東京電力福島第一原発で増え続ける放射性物質トリチウムを含んだ処理水を巡り、政府は昨年十月にも処分方法を決める見通しだったが、約半年間先送りした上で海洋放出の方針を固めた。先送りした間に、政府が国内外の理解を醸成した形跡は見当たらない。逼迫(ひっぱく)するタンク容量の限界を理由にした「無策を棚に上げた時間切れ演出」との指摘が出ている。識者は「全く国民的議論が深まっていない。政府は半年間で何をしたのか。結局、結論ありきだったのでは」といぶかしむ。
処理水の取り扱いを議論した政府小委員会が昨年二月にまとめた報告書では、処分方針決定に向けて「地元自治体や農林水産業者をはじめとした幅広い関係者の意見を丁寧に聴きながら、責任と決意をもって方針を決定することを期待する」「透明性あるプロセスで決定を行うべき」と政府に求めた。
政府は小委の提言に基づき、昨年四月から市町村や業界団体など関係者から意見を聞く会合を始めた。ところが第一回目の昨年四月六日は、政府が新型コロナウイルスの感染拡大により東京都など七都府県に緊急事態宣言を発令する前日というタイミングで、国民の意識が新型コロナ感染対策に集まる中、結果として処理水への関心は高まらなかった。
政府は緊急事態宣言下でも意見聴取会を強行した。県内外で計七回にわたり市町村や業界団体など二十九団体四十三人から意見を聞いたが、一方的に意見を聞くだけの会合で、双方向の議論には発展しなかった。昨年十月八日に全国漁業協同組合連合会(全漁連)などの主張を聞いた段階で主要な関係者から聞き取りを終えたとして、方針決定に踏み切る方向で関係者に根回しを進めた。

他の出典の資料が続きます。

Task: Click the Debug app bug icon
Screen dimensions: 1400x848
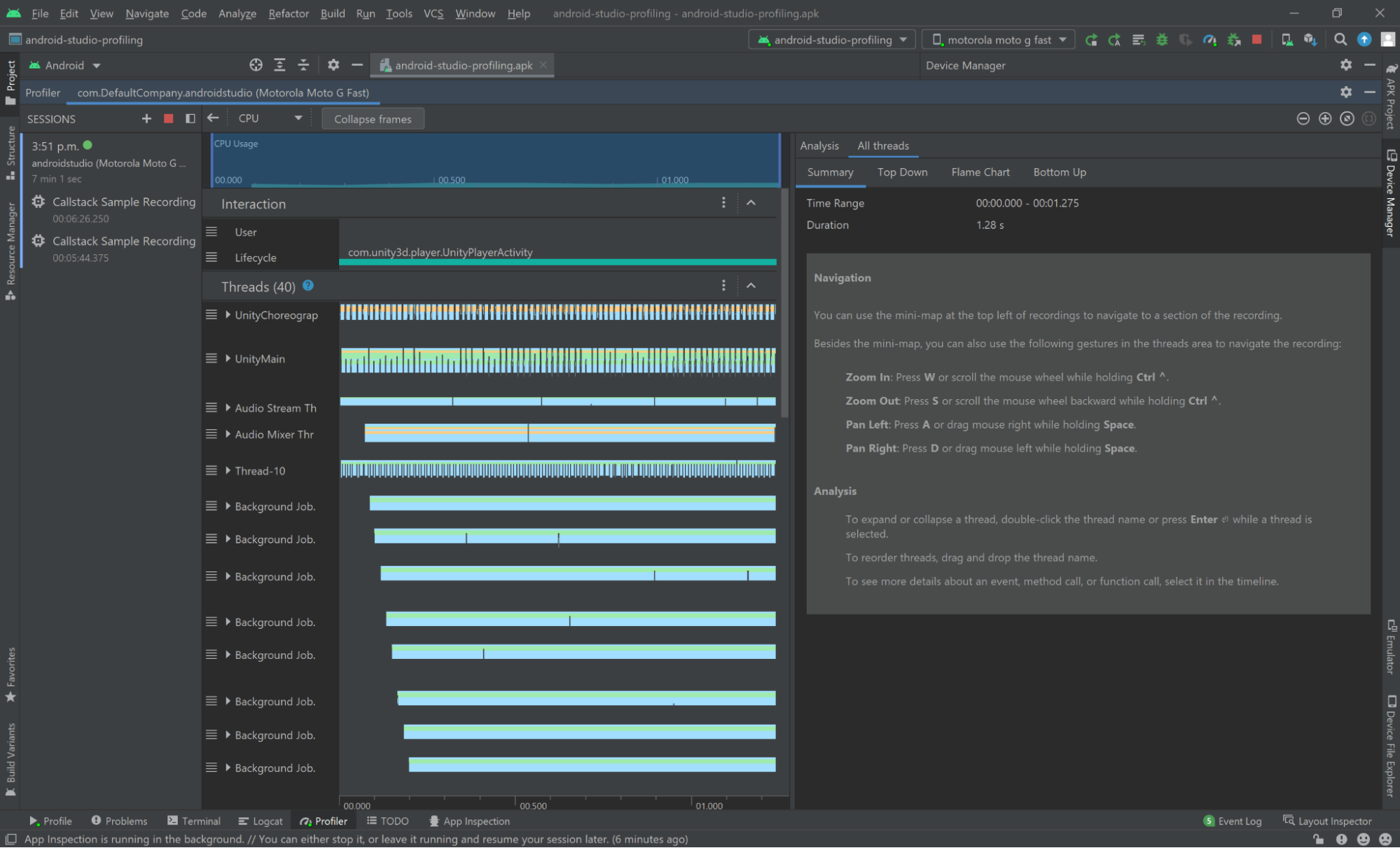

そのわずか一週間後の昨年十月十五日、全漁連の岸宏会長と県漁連の野崎哲会長が動いた。梶山弘志経済産業相ら関係閣僚に対し、海洋放出に絶対反対の立場を霞が関に乗り込んで直接訴えた。漁業関係者の総意として断固反対の姿勢を突き付けられ、政府は方針決定を先送りせざるを得ない状況になった。
昨年二月の小委員会の報告書取りまとめ以降、政府は意見聴取会を開催した他、自治体や農林水産団体、市民団体などとの意見交換会や説明会を続けてきた。今年三月までの実績は約七百回に上るという。また、経済産業省資源エネルギー庁は東電とともに昨年十月以降も福島第一原発に約四十団体計百五十人の視察者を受け入れるなど処理水を巡る現状を伝えてきた。
とはいえ、意見交換会や説明会は各団体からの求めに応じて、資源エネルギー庁などが開催したのがほとんどだ。しかも県内や東京都での開催が多く、エネ庁が率先して四十七都道府県を回って開催したわけではない。
いずれも、処理水の行方に関心があるグループなどへの説明にとどまる。処理水にそもそも関心のない国民層への幅広い情報発信は足りず、国民的理解が深まったとは到底言えないのが実情だ。政府関係者は「全国的に処理水に関する理解を得られたとは言いがたい」と理解醸成の不足を認めた上で「放出開始までの約二年間で最大限の努力を尽くす」としている。
政府小委員会の委員を務めた日本消費生活アドバイザー・コンサルタント・相談員協会顧問の辰巳菊子氏は「一般消費者が福島県産品を避けることのないよう、消費者の理解をどう深めるかが最も問われている。政府は消費者を意識して情報発信をすべきだ」と訴える。